Activity
Reproduce the records below exactly, but only between the lines holding "Privacy Policy (951, 790)" and "My account (553, 826)", inclusive.

Entries supplied

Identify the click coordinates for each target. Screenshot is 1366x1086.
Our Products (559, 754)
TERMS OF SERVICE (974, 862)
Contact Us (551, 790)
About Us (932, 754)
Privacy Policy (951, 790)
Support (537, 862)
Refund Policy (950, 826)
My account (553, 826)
==
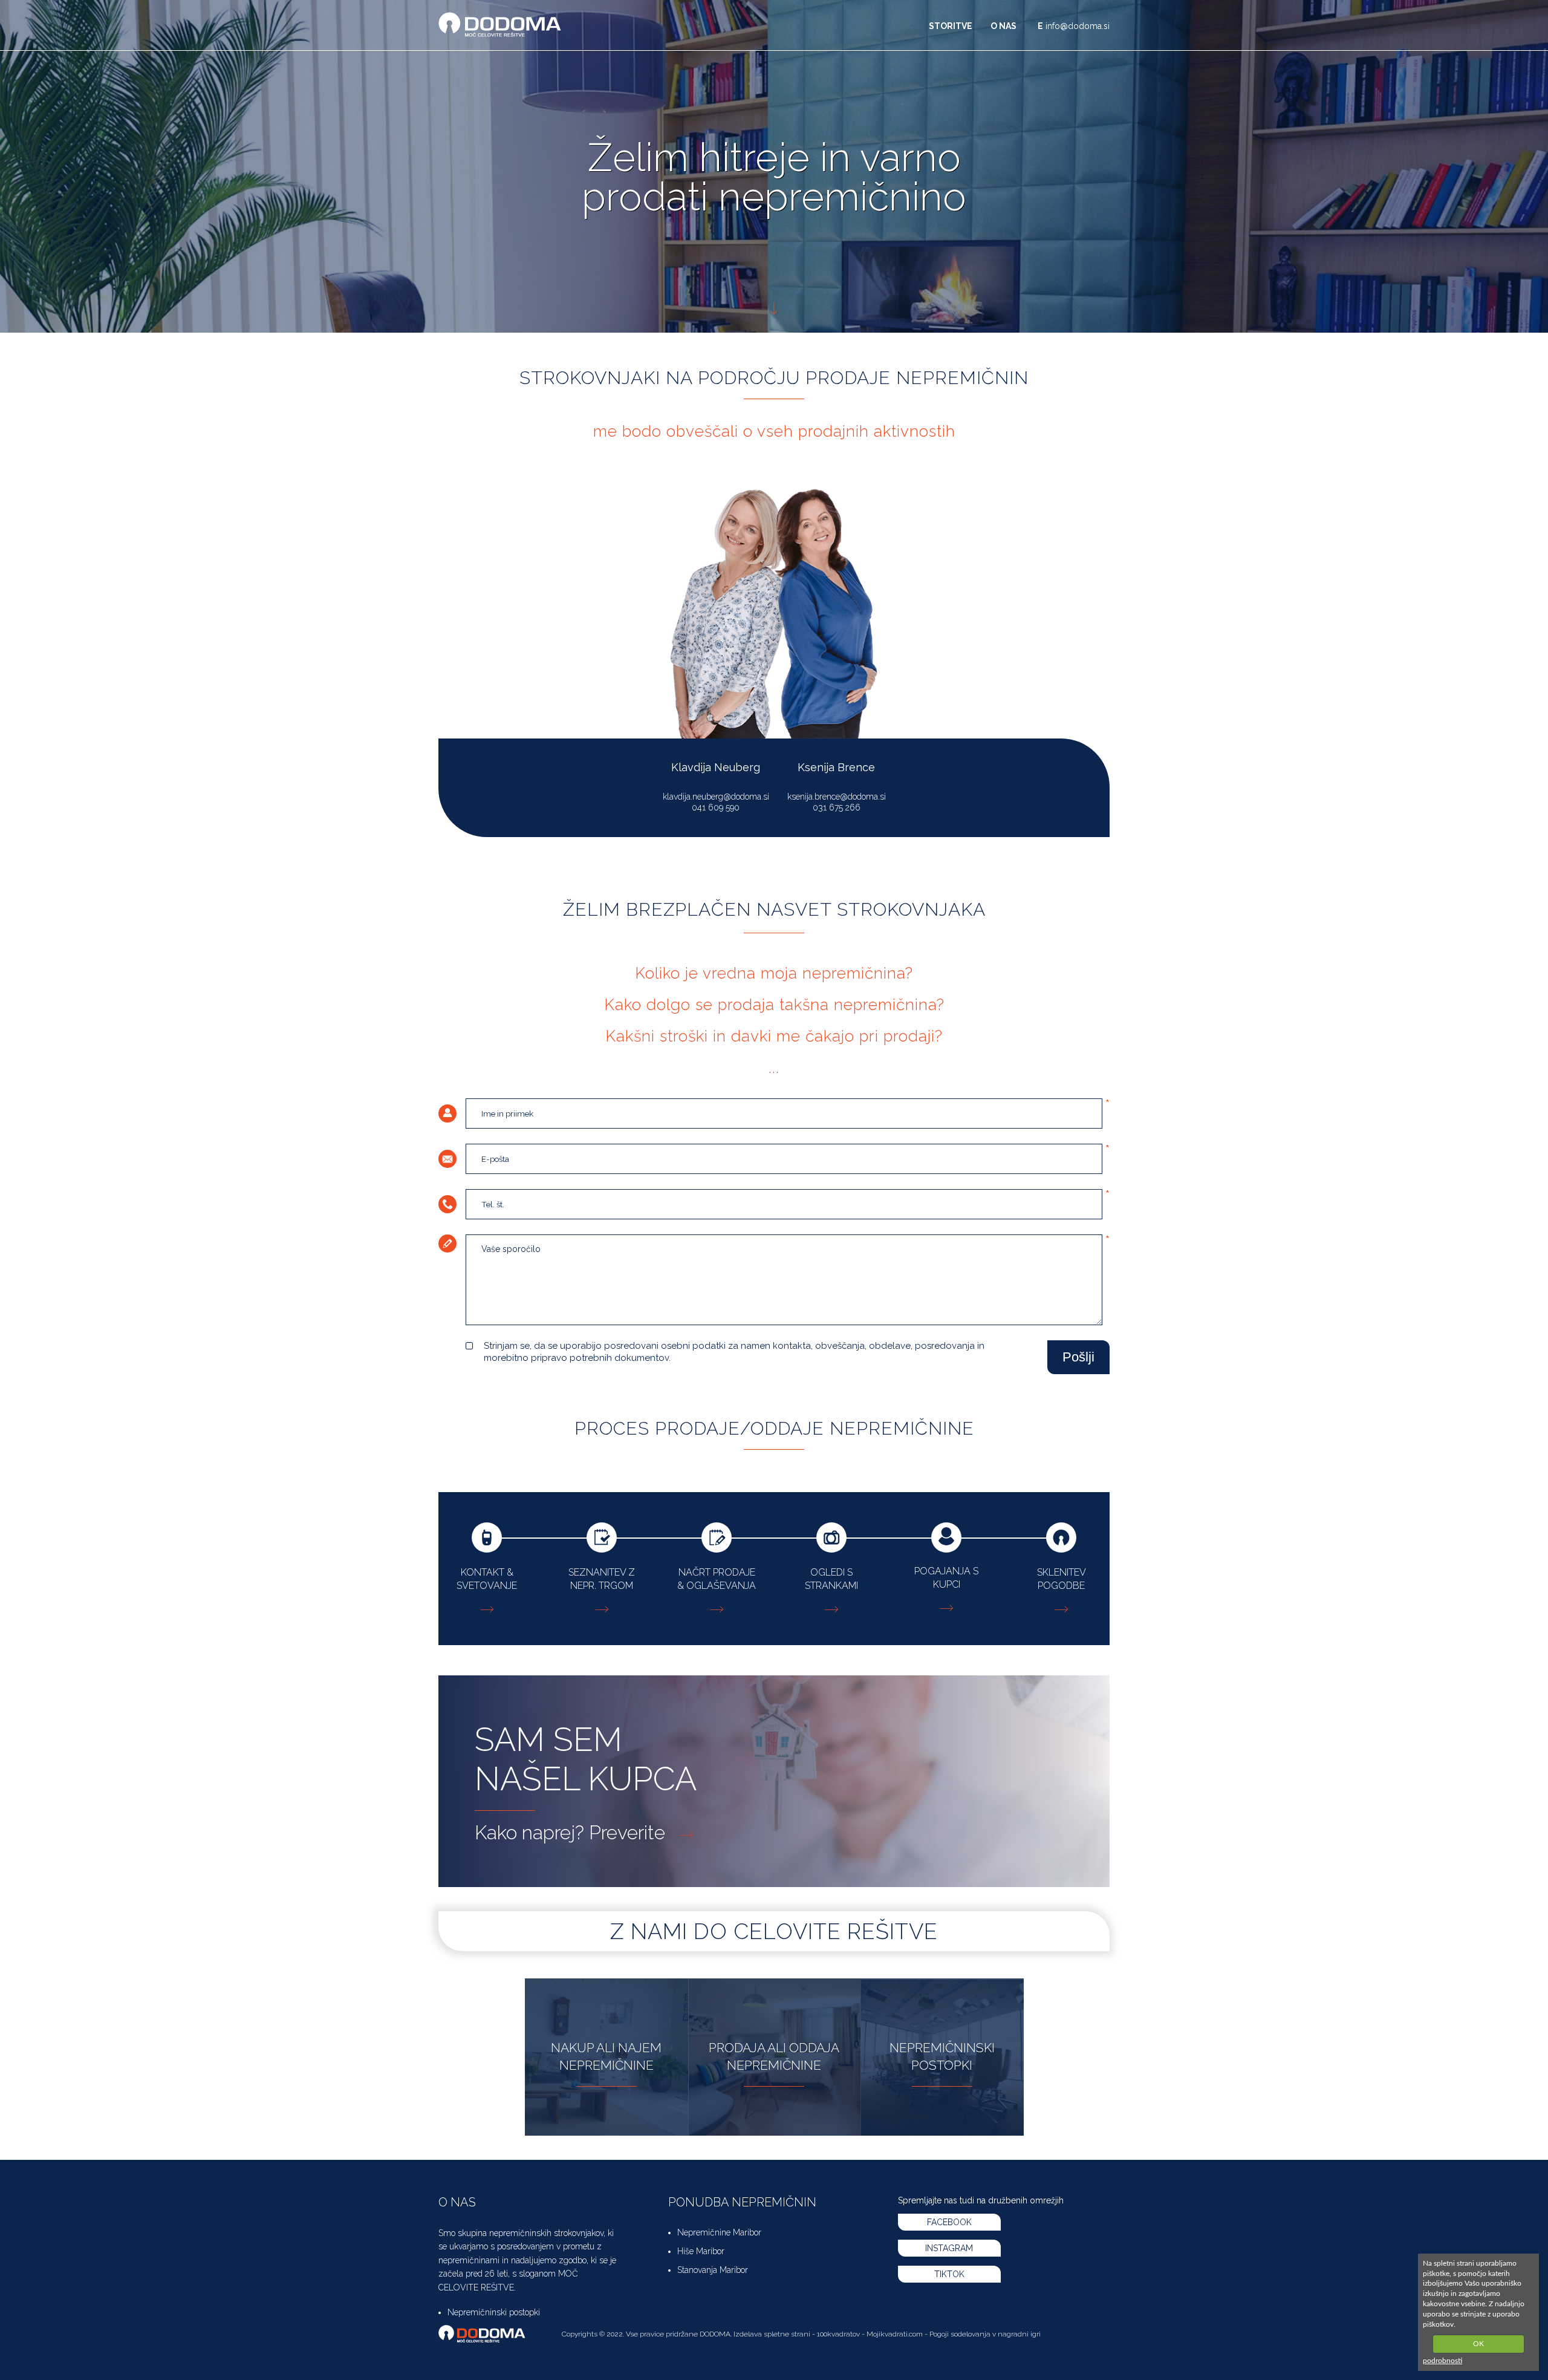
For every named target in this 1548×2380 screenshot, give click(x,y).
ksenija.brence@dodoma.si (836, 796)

Task output
Privacy Policy (951, 790)
Support (537, 862)
Refund Policy (950, 826)
My account (553, 826)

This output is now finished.